Movers & shakers and kleptoparasites
I was inside the engine of the tropical rainforest. It was a drippy July morning at the Arenal Observatory Lodge reserve near La Fortuna, Costa Rica. Alone on the forest trail, staying quiet and alert as army ants marched and foraged parallel to the trail, I was accepted by three species of “obligate” antbirds, also known as kleptoparasites, that permitted me to observe their behavior up close. They glanced my way from time to time, but then went back to work, scanning the moving army from a foot or two above ground, jumping down to gulp insects in an instant and then returning to a perch above.
The Bicolored, Spotted and Ocellated Antbirds survive primarily by following the literal movers and shakers of the forest floor. I also saw a Buff-rumped Warbler nearby, but not in the middle of the swarm. They too take advantage of ants, but they are more diverse in their territories.
Eciton burchellii are almost certainly the species of army ant I observed that day, as it is the most predominant species in Costa Rica. There may have been a half million ants moving through as I watched from the trail for one and a quarter hours. I calculated whether I could suddenly become surrounded and determined that I could make a run for it if necessary.
They kept coming in a swath that looked two meters wide. The antbirds (also included in that group are thrushes, wrens, ovenbirds, antshrikes, woodcreepers, tanagers, and others) in an E. burchellii entourage in wet tropical forests depend on the ant predators to flush out insects, other arthropods and spiders from decomposing leaves and other detritus. Antbirds do not eat ants. Carl and Marian Rettenmeyer* spent their professional careers determining that 550 diverse species of animals co-exist with army ants (including mites that cling to their feet), and around 300 species depend on army ants for their very survival.

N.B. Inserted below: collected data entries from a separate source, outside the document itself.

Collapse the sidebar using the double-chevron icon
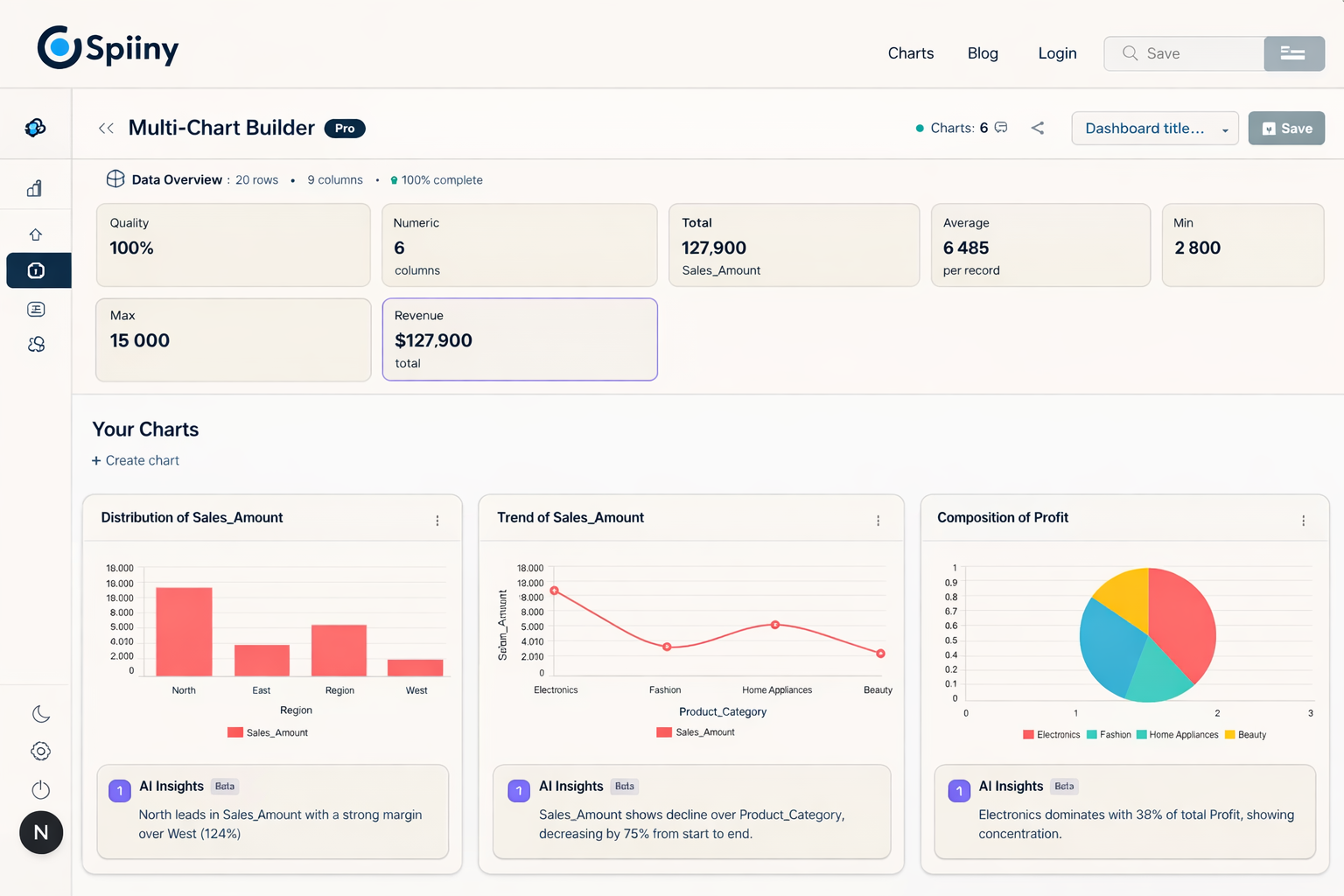coord(105,128)
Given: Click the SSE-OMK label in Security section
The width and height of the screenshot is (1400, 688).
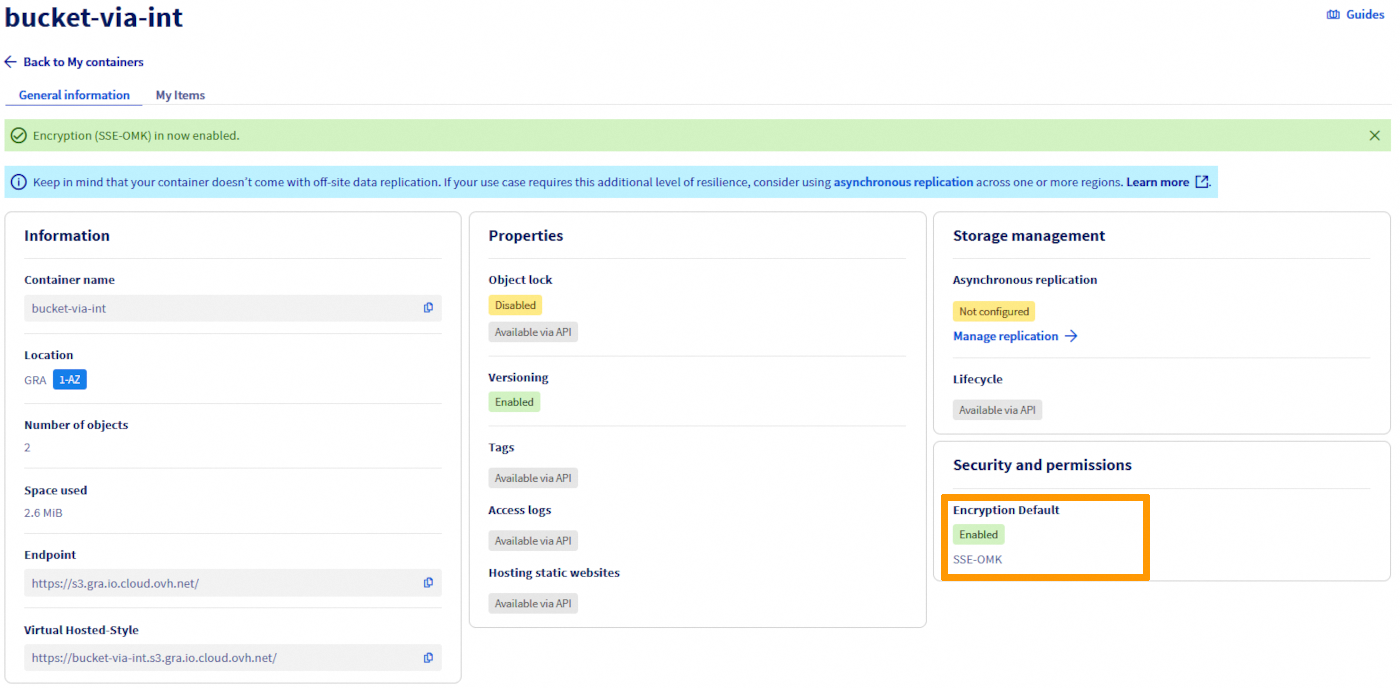Looking at the screenshot, I should [977, 559].
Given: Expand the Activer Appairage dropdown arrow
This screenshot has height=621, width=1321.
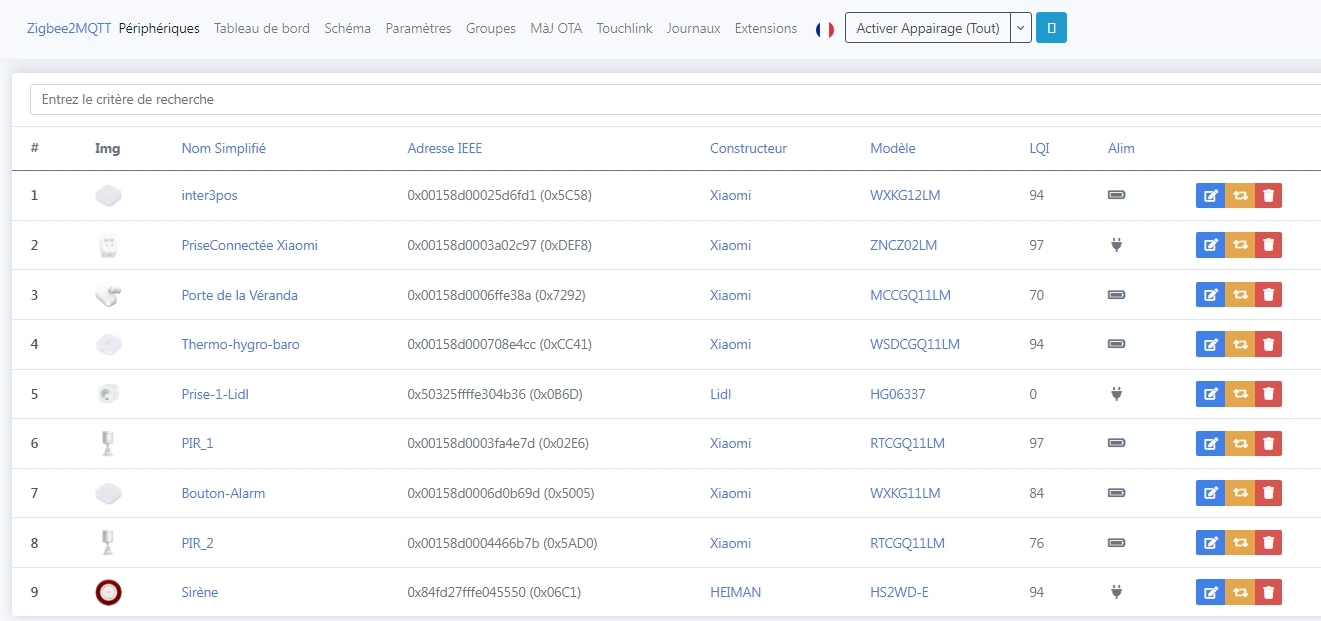Looking at the screenshot, I should 1020,28.
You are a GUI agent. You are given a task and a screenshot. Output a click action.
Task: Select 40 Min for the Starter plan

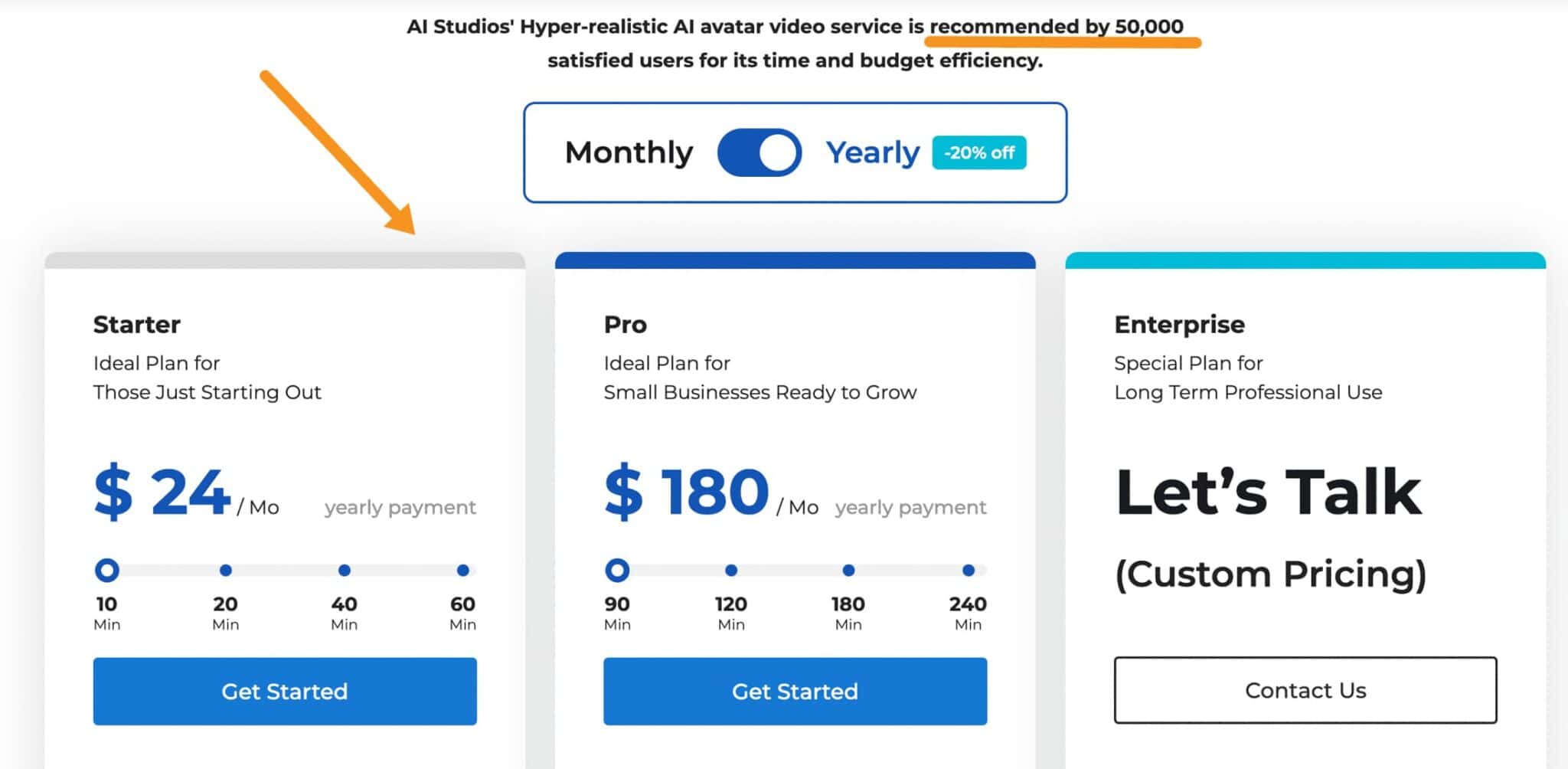[345, 570]

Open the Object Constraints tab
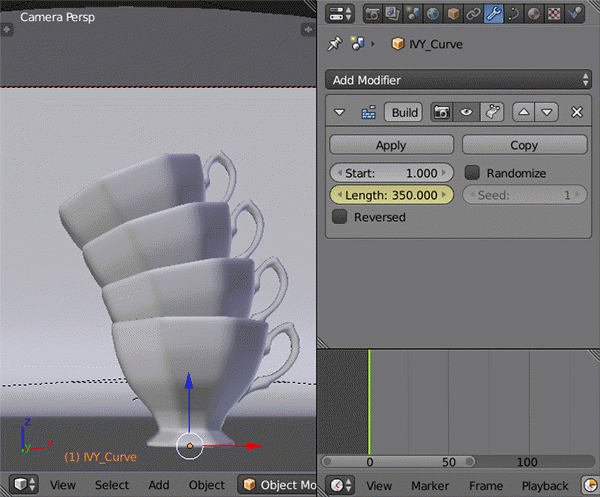pyautogui.click(x=471, y=13)
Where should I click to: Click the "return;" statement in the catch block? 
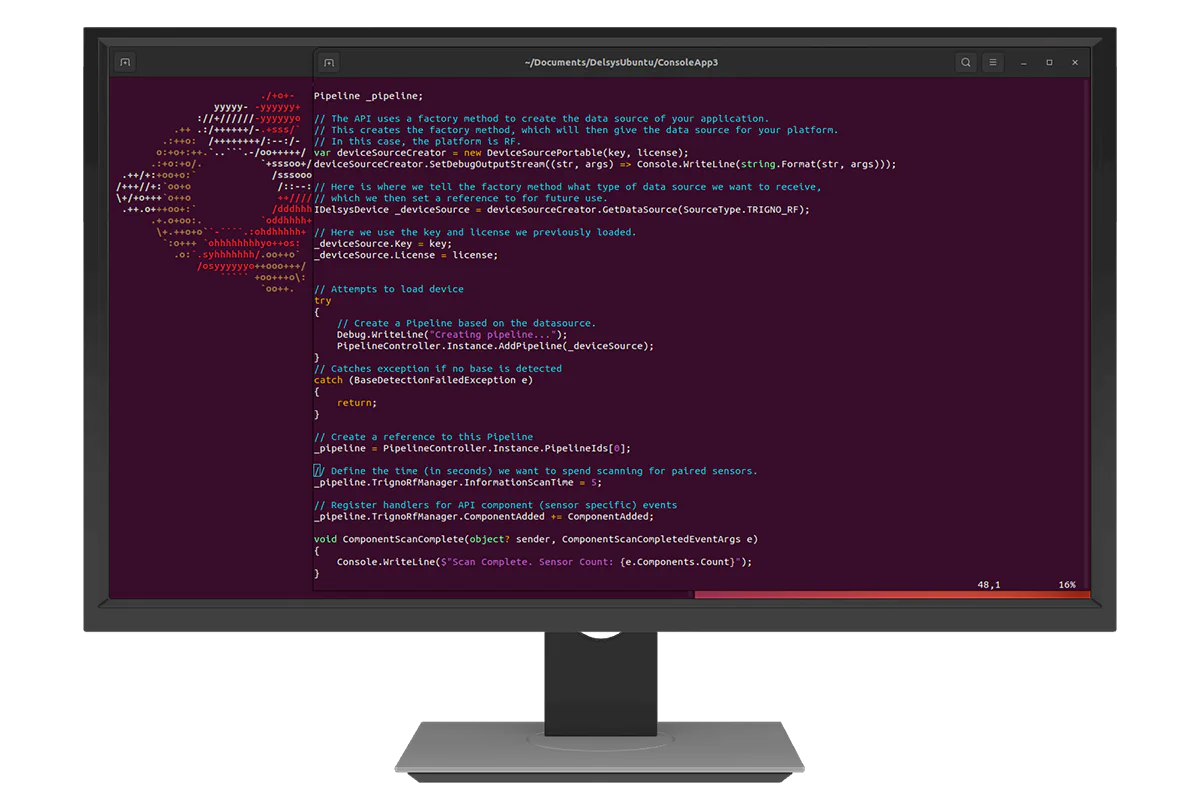tap(356, 403)
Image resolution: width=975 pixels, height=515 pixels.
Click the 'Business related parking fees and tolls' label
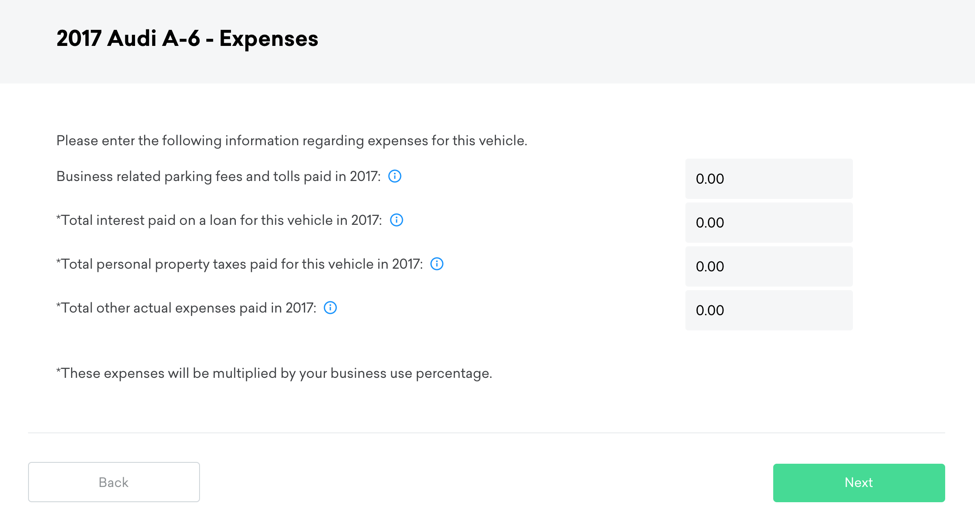[x=218, y=177]
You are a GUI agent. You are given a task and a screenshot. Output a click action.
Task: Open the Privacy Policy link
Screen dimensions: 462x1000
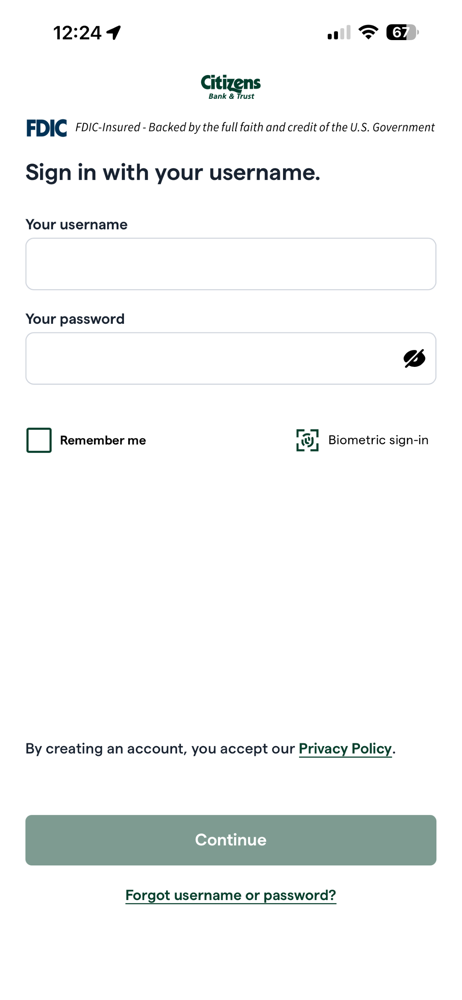point(345,749)
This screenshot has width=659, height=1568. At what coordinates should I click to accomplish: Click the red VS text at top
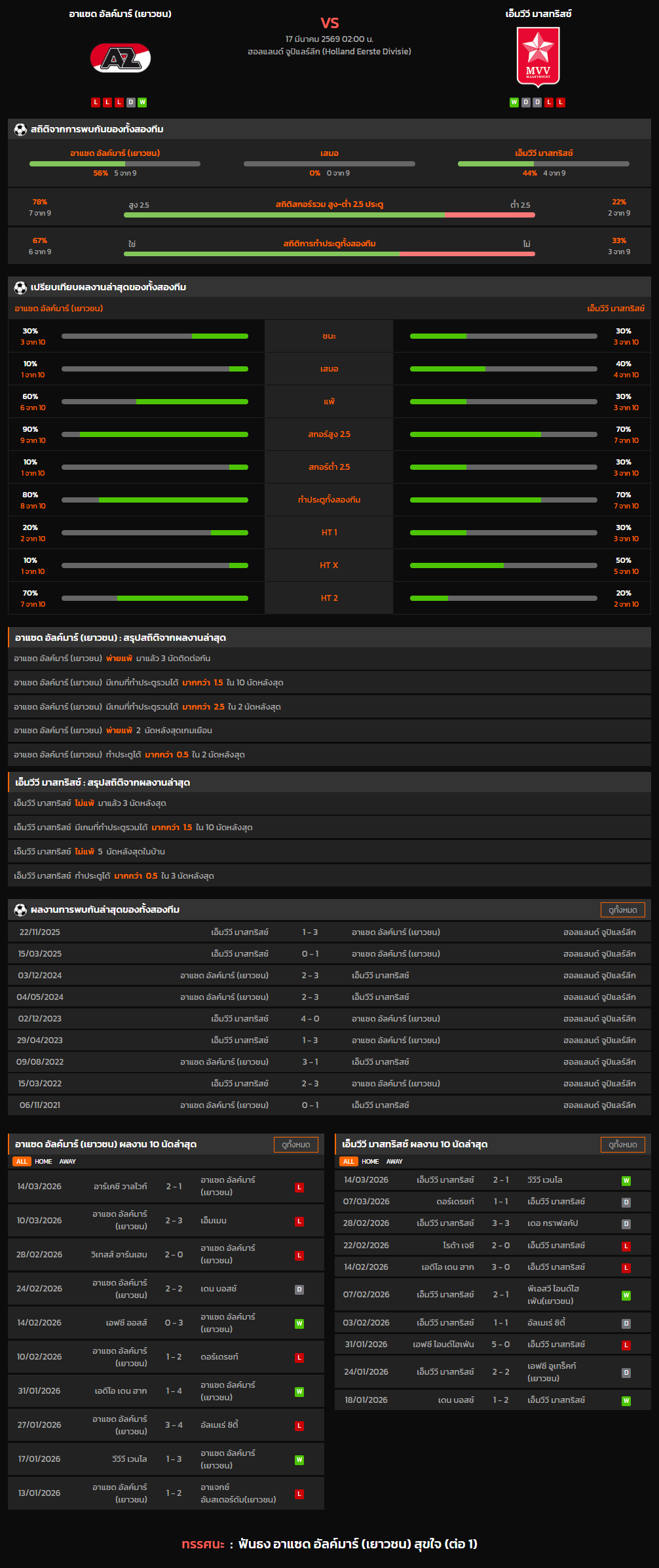coord(330,23)
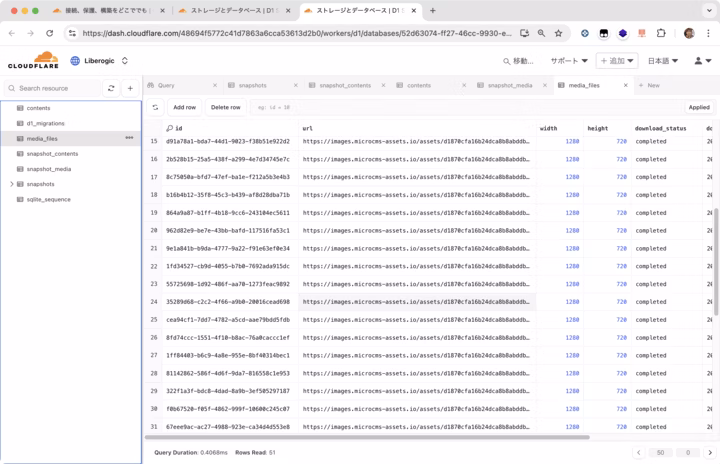720x464 pixels.
Task: Go to the previous page of rows
Action: click(637, 453)
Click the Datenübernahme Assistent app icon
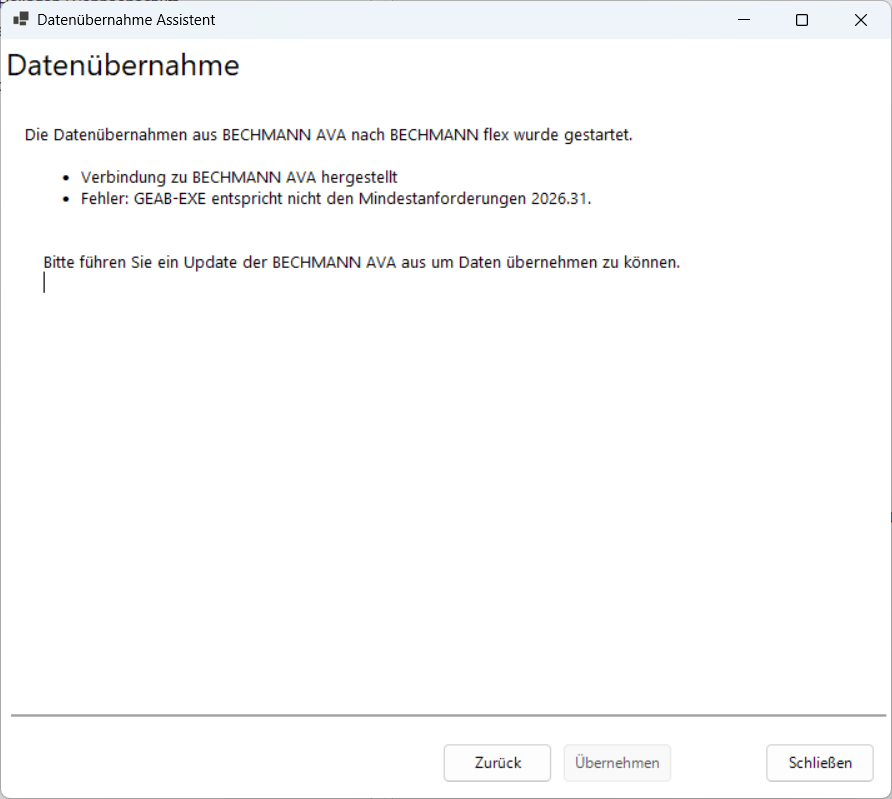892x799 pixels. 20,19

Since I first encountered army ants and a bird entourage in Corcovado National Park in 1999, I have wanted to see this phenomenon again and have a camera ready to capture the bird activity. Those 75 minutes were thrilling for me; I will never forget the sense of being part of their world for a time. A sudden appearance of Coatimundis took my eyes off the birds and ants. About forty or more family members emerged silently from the forest, most crossing the trail into the forest on the other side. A couple of juvenile coatis diverged, coming over to smell my shoes. They sniffed, looked me in the eyes, and then went quietly on their way.
Army-ant colonies require more than 10 ha to maintain their worker force**. At Finca Cantaros, my 7-ha former property in the Zona Sur of Costa Rica, there were just leaf-cutter ants, and lots of them.
*Ed Yong, An entire world follows the march of the army ants, National Geographic, 11/30/10.
**E.O. Wilson, The Diversity of Life, Harvard University Press, 2010.